Do you ever feel like some of your attributes are too much or too little? Personally, I’m probably too loud in my conversations, too wordy in my writing (hopefully not all of the time!), too short-tempered, and too susceptible to unhealthy snacking! Hopefully, you don’t share my vices, but – if you’re a human being (and not some sort of AI spider scanning this web page) – you probably have some of your own.
This perception of excess isn’t limited to ourselves, though. Others look at us (or we look at others) and are tempted to think the same thing: He’s too laid-back. She’s too opinionated. He’s too heavy. She’s too thin. Sometimes, the judgments are even less polite, and the “too much” or “too little” judgments extend to stereotypes based on ethnicity, social status, or belongings.
In reality, though, each of us is probably “too” something or other, whether in our own minds, or in the perception of others. So, what do we do about it?
The apostle Paul, in a letter to a younger minister named Timothy, wrote the following:
Command and teach these things. Don’t let anyone look down on you because you are young, but set an example for the believers in speech, in conduct, in love, in faith and in purity. Until I come, devote yourself to the public reading of Scripture, to preaching and to teaching. Do not neglect your gift, which was given you through prophecy when the body of elders laid their hands on you.
1 Timothy 4:11-14 NIV
From this passage, it appears that some people thought that Timothy was too young for his role. It sounds like other people were thinking this, but perhaps Timothy had bought into this idea as well. I wonder if those who saw Timothy’s age as an obstacle (whether others or Timothy himself) bought into the idea that age is directly correlated to Christian maturity. While there are lessons that take time to learn and practices that take time to develop, I have found this relationship – between age and maturity – to be disproved far too often to be used as a means of prejudice or discrimination. New followers of Jesus can grow quickly in their faith when they are motivated and committed to do so, while long-time Christians can still remain spiritual toddlers if they don’t engage with the expectations of Christ-followers.
Rather than writing some sort of rebuke here for those who judge Timothy by his age (rather than his actual walk with Jesus Christ and his qualifications given by God), Paul offers Timothy direction in his attitude and his behavior. In my own words:
- Don’t listen to the doubters who can’t see past your age. Don’t stand for being treated as less than God called and made you to be.
- Behave according to God’s direction, and in doing so, set an example. While the translation isn’t entirely clear, this behavior should not only prove the naysayers wrong (if they bother to notice) by demonstrating a commitment to Christ, but also provide a robust example to others who are trying to live like Jesus commanded them to.

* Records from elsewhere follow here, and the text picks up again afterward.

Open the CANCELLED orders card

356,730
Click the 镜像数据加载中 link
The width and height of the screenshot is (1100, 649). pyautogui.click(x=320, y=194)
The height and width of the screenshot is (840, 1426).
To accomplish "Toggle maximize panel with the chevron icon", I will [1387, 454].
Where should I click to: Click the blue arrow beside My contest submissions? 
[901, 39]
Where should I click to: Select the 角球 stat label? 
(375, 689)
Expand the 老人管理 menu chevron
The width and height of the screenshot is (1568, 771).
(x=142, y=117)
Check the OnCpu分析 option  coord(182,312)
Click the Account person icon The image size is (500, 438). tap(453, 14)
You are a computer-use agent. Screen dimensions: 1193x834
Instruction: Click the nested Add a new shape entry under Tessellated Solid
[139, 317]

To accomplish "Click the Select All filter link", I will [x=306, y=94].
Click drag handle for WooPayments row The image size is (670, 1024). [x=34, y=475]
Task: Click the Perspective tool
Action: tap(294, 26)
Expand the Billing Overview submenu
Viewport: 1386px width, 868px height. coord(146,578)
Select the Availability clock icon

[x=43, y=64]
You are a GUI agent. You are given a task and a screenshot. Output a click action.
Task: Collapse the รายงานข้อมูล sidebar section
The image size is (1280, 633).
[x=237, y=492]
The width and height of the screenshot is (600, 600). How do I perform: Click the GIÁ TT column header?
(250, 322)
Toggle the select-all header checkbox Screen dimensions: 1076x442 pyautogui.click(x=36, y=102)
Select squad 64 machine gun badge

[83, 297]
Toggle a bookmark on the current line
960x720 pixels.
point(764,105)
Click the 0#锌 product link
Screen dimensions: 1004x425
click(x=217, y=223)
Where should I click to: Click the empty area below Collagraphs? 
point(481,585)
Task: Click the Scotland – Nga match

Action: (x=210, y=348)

So, let’s ask ourselves, in addition to youth, what are other reasons that Christian teachers and leaders are discredited today?
- Being too old to be “relevant” (whatever that means)
- Offering a teaching different from a secular minority that tries to control the distribution of messages to the public.
- Being part of a marginalized group (women, ethnic minorities, being disabled, suffering from a condition that isn’t well understood, looking different, etc.).
I’d say that, if you’re in any of those categories, do what Timothy was told to do: don’t listen to those who tell you something different from God’s calling (although it doesn’t hurt to check back with God regularly, to see if your calling is changing over time), and live a life of pure devotion to God.
If we are to be judged for being “too” something, let it be our commitment to God the Father, through Jesus Christ our savior (who is God the Son), with the help of the Holy Spirit (i.e., God the Spirit). Maybe someone will call you a “Jesus freak”, but that’s an accusation that I would be proud to carry.